Quoted text »

=-=-=-=-=

Former Parliamentarian Laid to rest
by Katherine Renton
“To the people of St Vincent and the Grenadines, and especially the people of West Kingstown, my father loved you.”
There was nothing said within the walls of the St George’s Cathedral last Friday, at the funeral service for former parliamentary representative Alexander John Clark Horne, that was more emphatic or full of emotion than this statement made by his second daughter, Oneka Horne-Tolentino.
She and her sisters, Zhinga Horne-Edwards and Kande Horne-Kara, delivered their father’s eulogy to the packed church and, via screens, to the crowds outside as well.
Horne had been accorded an official funeral: the flag of St Vincent and the Grenadines was draped over his casket, viewing of his body took place at the House of Assembly; he lay at the New Democratic Party (NDP) headquarters; all flags were flown at half mast; and he was lowered to his final resting place after a gun salute.

=-=-=-=-=

Some items
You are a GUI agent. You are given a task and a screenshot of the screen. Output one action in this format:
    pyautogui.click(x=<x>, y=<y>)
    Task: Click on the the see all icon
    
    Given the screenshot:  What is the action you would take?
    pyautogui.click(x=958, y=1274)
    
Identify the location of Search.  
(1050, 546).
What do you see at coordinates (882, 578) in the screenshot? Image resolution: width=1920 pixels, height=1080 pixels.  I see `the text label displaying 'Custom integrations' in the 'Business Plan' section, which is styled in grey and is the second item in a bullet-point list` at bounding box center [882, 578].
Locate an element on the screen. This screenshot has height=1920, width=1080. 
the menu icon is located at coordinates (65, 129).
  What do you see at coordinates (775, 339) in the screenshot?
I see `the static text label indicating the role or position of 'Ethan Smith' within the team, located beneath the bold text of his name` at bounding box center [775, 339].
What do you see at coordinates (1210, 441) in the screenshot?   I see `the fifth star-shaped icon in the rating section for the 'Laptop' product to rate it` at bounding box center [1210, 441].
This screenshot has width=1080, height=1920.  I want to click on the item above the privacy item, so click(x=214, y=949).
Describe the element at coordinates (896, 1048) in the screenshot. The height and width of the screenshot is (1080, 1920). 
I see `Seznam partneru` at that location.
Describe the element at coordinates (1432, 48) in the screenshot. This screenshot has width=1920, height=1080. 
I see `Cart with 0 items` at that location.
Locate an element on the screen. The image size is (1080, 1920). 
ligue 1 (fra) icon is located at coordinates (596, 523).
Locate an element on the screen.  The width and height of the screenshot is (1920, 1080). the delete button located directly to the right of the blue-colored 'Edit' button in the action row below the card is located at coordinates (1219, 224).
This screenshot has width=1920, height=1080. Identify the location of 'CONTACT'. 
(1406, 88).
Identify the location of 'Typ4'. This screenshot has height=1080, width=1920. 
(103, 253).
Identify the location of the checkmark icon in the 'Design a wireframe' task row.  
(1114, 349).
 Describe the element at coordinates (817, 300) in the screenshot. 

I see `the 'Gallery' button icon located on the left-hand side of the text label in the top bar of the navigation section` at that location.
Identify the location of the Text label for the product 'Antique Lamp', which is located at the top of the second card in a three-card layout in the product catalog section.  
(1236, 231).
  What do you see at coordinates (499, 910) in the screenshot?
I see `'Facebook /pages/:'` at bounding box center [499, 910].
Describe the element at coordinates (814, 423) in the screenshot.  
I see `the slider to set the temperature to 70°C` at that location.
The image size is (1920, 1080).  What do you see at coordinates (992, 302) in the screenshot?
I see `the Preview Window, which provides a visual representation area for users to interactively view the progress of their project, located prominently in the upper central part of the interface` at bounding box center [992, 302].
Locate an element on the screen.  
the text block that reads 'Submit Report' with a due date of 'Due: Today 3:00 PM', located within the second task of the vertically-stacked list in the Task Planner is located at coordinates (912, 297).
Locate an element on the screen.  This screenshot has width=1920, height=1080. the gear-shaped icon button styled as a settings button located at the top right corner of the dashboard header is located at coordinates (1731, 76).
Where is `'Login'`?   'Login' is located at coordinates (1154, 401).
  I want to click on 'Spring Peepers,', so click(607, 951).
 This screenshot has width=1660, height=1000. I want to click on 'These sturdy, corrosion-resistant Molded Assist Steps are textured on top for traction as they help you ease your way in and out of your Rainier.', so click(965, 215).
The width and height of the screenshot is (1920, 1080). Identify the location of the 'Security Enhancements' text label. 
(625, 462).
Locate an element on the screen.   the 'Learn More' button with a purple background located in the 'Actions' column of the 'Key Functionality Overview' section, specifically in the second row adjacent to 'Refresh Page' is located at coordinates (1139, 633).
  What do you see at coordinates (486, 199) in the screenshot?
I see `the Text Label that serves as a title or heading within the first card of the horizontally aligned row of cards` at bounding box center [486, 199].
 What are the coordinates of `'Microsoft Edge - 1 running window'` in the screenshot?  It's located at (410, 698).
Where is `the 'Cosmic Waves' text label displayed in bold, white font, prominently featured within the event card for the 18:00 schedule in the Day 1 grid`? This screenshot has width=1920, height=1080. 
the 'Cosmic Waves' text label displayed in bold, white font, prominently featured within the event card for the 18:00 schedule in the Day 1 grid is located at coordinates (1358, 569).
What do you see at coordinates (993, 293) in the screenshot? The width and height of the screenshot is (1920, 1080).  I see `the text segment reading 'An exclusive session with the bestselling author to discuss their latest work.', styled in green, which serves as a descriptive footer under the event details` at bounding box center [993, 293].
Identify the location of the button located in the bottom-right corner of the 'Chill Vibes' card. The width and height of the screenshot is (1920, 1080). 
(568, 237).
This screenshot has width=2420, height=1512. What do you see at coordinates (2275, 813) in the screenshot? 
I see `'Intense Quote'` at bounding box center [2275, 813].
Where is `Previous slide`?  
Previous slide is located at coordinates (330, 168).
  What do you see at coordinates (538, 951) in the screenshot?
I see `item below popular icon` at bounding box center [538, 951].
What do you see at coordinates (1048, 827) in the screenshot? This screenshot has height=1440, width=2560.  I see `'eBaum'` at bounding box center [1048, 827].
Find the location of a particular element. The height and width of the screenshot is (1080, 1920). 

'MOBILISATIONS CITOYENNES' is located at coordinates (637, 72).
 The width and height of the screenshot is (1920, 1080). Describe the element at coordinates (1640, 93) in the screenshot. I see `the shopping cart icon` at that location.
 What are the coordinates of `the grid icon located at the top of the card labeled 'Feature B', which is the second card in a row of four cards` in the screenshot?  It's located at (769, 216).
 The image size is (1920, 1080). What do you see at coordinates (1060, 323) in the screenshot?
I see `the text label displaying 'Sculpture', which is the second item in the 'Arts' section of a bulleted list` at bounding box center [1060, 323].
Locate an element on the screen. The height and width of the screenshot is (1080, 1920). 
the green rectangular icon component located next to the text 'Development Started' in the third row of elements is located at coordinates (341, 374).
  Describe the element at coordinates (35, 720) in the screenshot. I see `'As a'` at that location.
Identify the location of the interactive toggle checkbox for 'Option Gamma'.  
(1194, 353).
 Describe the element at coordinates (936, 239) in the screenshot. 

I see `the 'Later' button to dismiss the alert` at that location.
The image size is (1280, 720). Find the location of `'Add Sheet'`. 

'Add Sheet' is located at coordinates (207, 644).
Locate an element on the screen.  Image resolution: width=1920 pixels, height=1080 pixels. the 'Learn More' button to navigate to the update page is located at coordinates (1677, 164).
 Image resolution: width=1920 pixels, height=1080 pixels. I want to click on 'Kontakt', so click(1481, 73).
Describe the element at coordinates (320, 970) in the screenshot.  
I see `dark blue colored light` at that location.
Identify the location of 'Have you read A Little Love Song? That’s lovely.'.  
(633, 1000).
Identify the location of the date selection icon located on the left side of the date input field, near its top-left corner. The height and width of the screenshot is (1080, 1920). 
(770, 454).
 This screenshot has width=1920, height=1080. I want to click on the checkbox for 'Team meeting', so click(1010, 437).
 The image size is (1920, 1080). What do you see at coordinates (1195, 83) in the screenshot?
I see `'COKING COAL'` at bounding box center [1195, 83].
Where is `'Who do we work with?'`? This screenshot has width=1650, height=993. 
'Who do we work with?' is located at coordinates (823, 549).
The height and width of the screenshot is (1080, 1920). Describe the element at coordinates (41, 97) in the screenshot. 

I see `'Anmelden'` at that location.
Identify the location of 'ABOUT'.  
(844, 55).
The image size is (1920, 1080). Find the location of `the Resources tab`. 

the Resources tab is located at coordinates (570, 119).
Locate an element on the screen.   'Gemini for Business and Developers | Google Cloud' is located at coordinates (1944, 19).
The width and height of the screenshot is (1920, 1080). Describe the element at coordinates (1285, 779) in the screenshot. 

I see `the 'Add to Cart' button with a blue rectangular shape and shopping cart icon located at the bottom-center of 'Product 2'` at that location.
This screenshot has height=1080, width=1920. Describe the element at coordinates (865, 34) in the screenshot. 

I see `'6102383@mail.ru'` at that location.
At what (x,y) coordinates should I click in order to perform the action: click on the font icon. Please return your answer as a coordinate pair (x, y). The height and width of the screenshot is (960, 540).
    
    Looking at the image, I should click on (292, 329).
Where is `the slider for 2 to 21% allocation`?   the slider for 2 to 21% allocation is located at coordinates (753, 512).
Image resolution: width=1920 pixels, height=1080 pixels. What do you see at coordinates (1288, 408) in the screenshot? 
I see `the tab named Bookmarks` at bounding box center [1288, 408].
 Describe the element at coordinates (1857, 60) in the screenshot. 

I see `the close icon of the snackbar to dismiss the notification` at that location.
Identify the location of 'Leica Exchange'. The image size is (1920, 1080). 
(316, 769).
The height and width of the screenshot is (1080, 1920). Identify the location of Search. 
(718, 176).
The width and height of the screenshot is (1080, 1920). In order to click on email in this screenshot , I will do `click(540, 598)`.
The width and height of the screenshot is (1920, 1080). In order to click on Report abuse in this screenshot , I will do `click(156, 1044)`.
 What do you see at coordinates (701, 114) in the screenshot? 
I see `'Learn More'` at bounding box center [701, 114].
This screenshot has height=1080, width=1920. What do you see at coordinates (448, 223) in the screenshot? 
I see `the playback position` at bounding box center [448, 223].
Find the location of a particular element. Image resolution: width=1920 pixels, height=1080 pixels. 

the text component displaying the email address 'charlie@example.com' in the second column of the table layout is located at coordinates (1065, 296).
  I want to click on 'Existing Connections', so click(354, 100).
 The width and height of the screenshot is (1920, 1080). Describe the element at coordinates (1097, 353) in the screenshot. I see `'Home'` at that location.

=-=-=-=-=

Set task 1 » In the funeral article, where was the funeral service for Alexander John Clark Horne held?
Set task 2 » Carry on with the article about Alexander John Clark Horne's funeral from the point where it stops.
These items have nothing to do with the funeral article.

Written response 1 » St George's Cathedral

Written response 2 »
However, his funeral could also be said to be a State funeral in the sense that, much of the State seemed to be present. There was such a crowd at the St George’s Cathedral, which had temporarily been restored to its full glory for the occasion, that vendors moved to line up outside of the church gates.
There was a sizeable throng even at the public viewing at the House of Assembly, and the stream was constant. The police officers would only let a certain number of people upstairs at a time, and in the busyness, the voices of the people downstairs managed to travel all the way upstairs. Therefore, the dead silence and grief which filled the room where Horne lay was somewhat interrupted by the chatter and eagerness downstairs.
John Horne the father, the constituency representative, the singer, the actor, the athlete, the mas man, the friend were all remembered throughout the day, and in the tributes and eulogy at the funeral service.
His daughters spoke about sharing their father with the constituents of West Kingstown, and how their father treated the constituents just the same as his family.
Oneka remembered that every day would hold 6 am phone calls for her father, which he would always answer.
At first it was not Horne’s choice to enter politics, she informed, but it was the people of West Kingstown who petitioned for his candidacy.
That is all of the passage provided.